__Exercise goal__
Please return the records below exactly as they appear, leaving every picture out.

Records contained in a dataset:

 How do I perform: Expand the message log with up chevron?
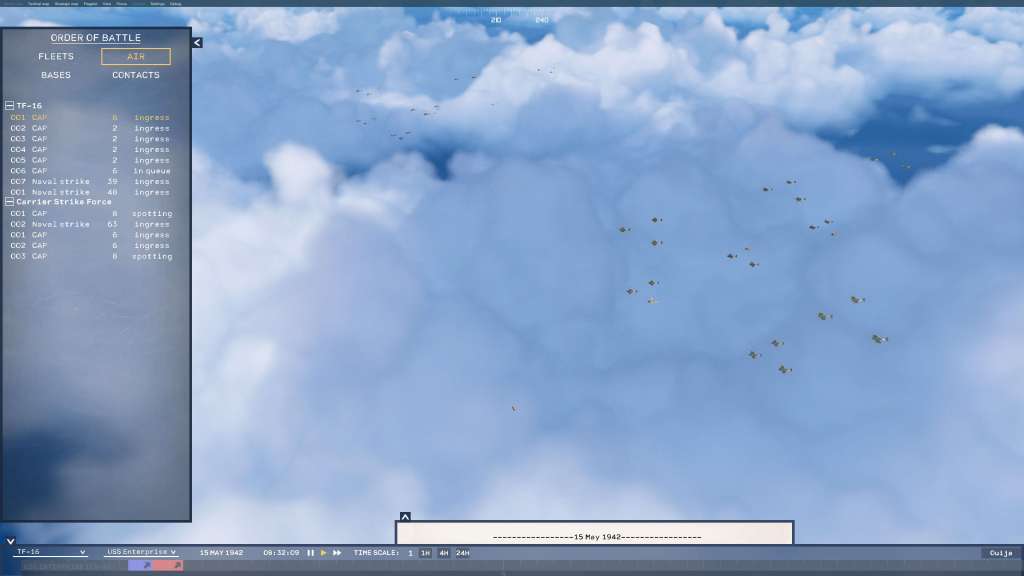click(405, 517)
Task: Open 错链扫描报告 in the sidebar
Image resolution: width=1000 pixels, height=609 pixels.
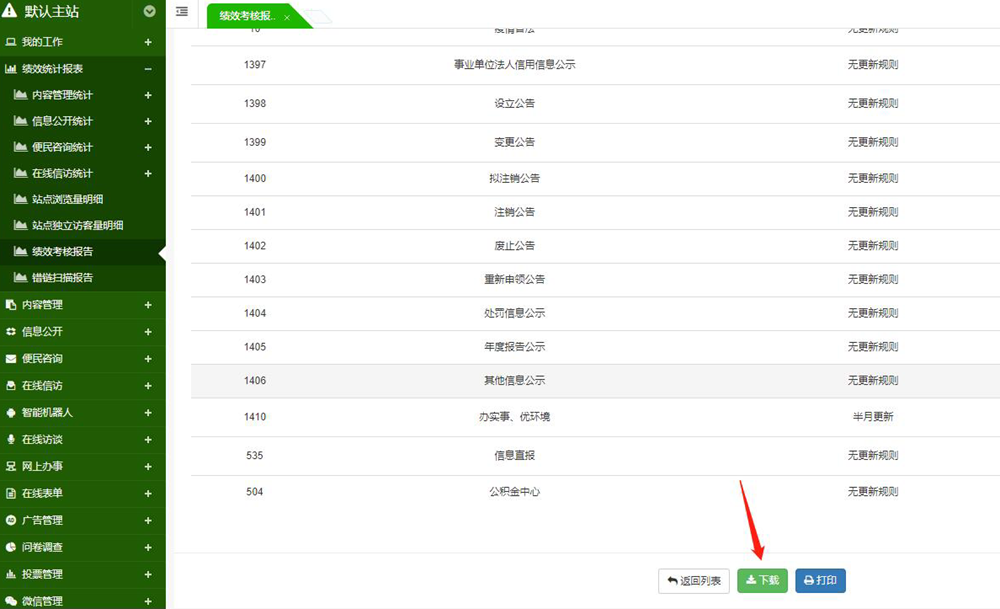Action: 62,277
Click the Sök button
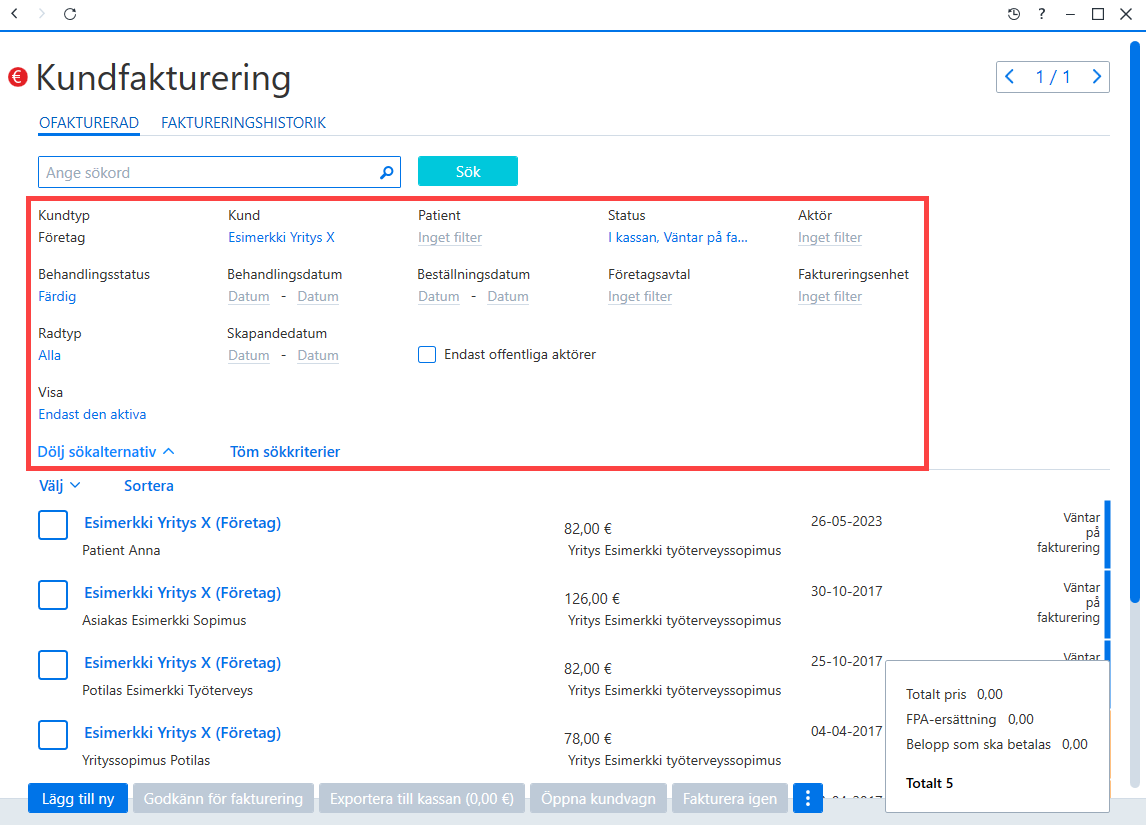The image size is (1146, 825). [468, 171]
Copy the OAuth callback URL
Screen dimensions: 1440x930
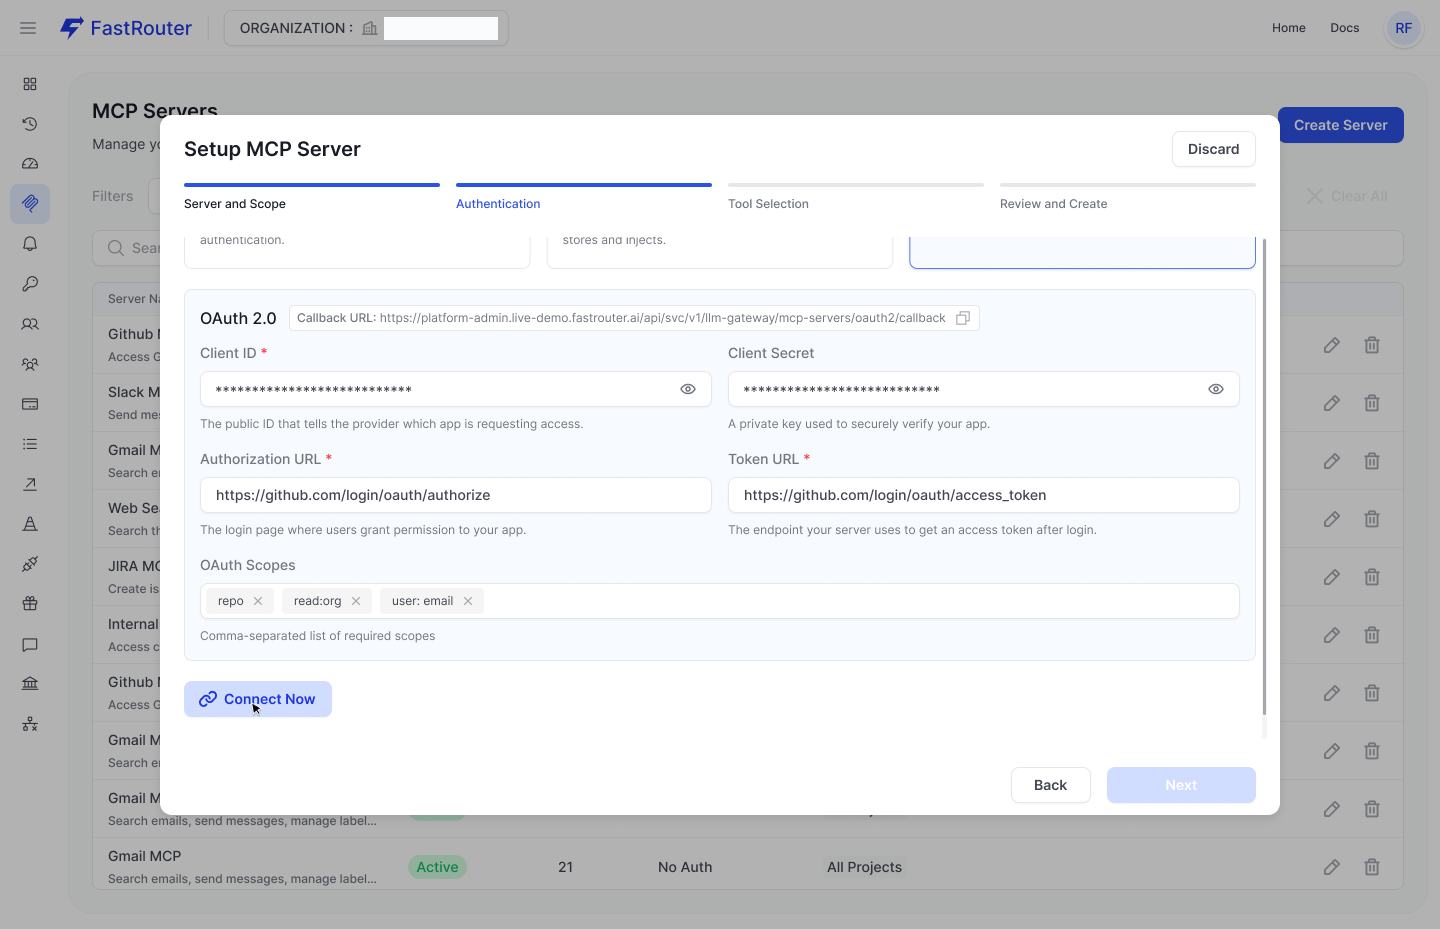click(x=962, y=318)
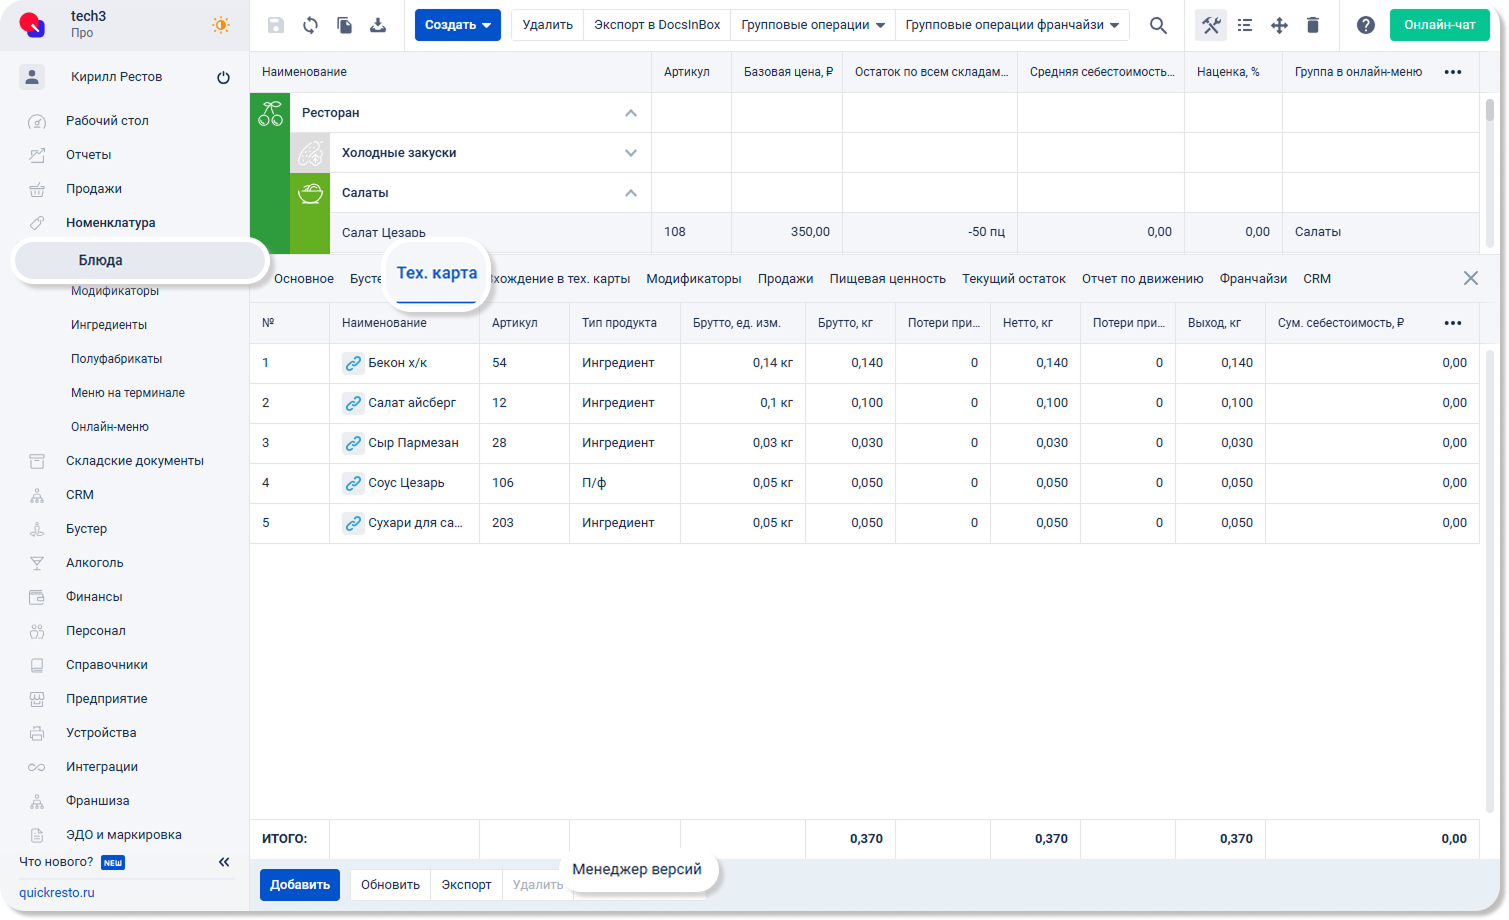Open Групповые операции dropdown
The width and height of the screenshot is (1509, 920).
(812, 25)
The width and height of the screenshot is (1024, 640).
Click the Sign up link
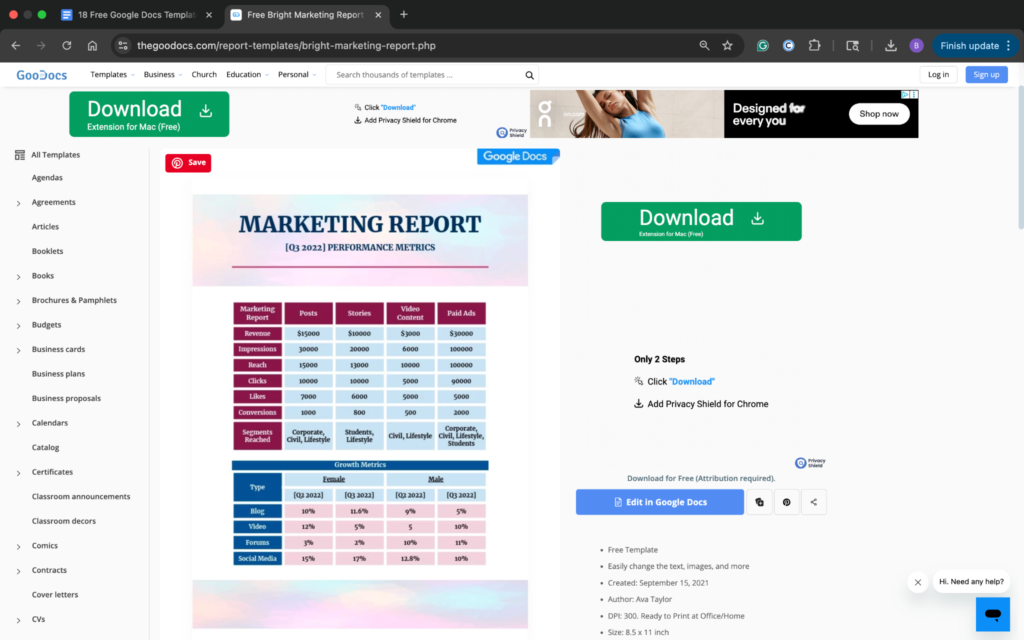pos(986,74)
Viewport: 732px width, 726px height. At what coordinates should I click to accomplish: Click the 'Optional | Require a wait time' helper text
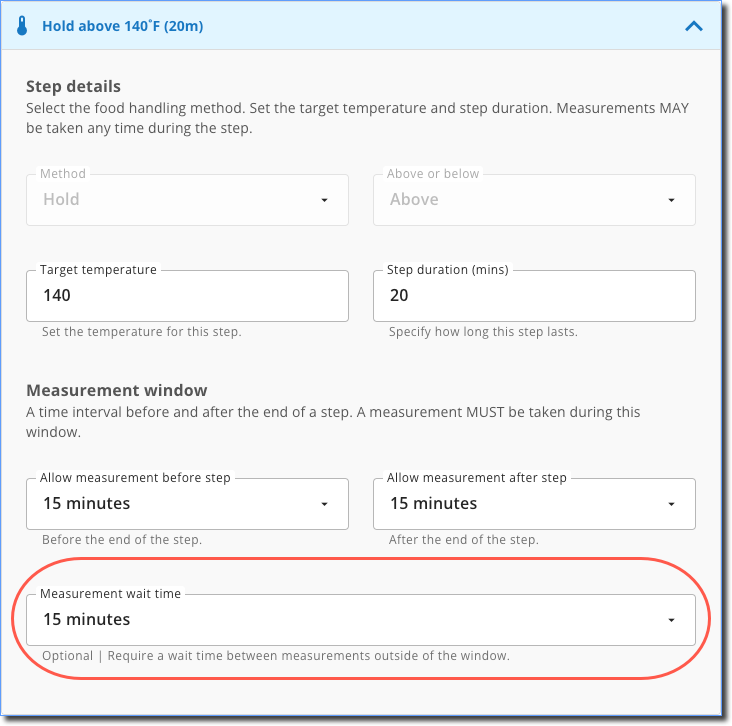coord(275,656)
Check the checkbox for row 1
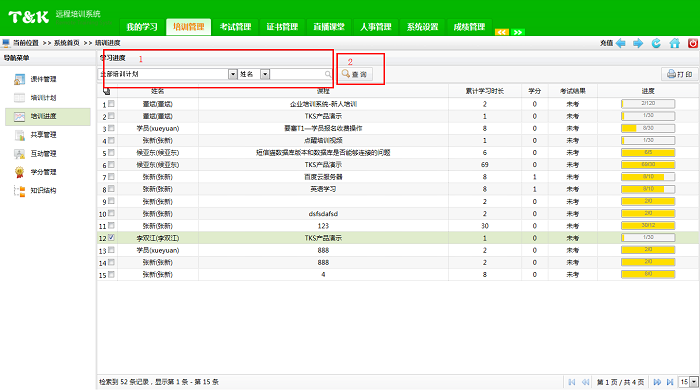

__Output for this exercise__
 How do I perform: Expand the message log with up chevron?
click(405, 517)
Task: Open 错链扫描报告 in the sidebar
Image resolution: width=1000 pixels, height=609 pixels.
Action: 62,277
Click the Sök button
The image size is (1146, 825). [468, 171]
Copy the OAuth callback URL
Screen dimensions: 1440x930
click(x=962, y=318)
Open Групповые операции dropdown
The width and height of the screenshot is (1509, 920).
(812, 25)
The width and height of the screenshot is (1024, 640).
Click the Sign up link
pos(986,74)
Viewport: 732px width, 726px height. At what coordinates should I click to accomplish: Click the 'Optional | Require a wait time' helper text
coord(275,656)
Check the checkbox for row 1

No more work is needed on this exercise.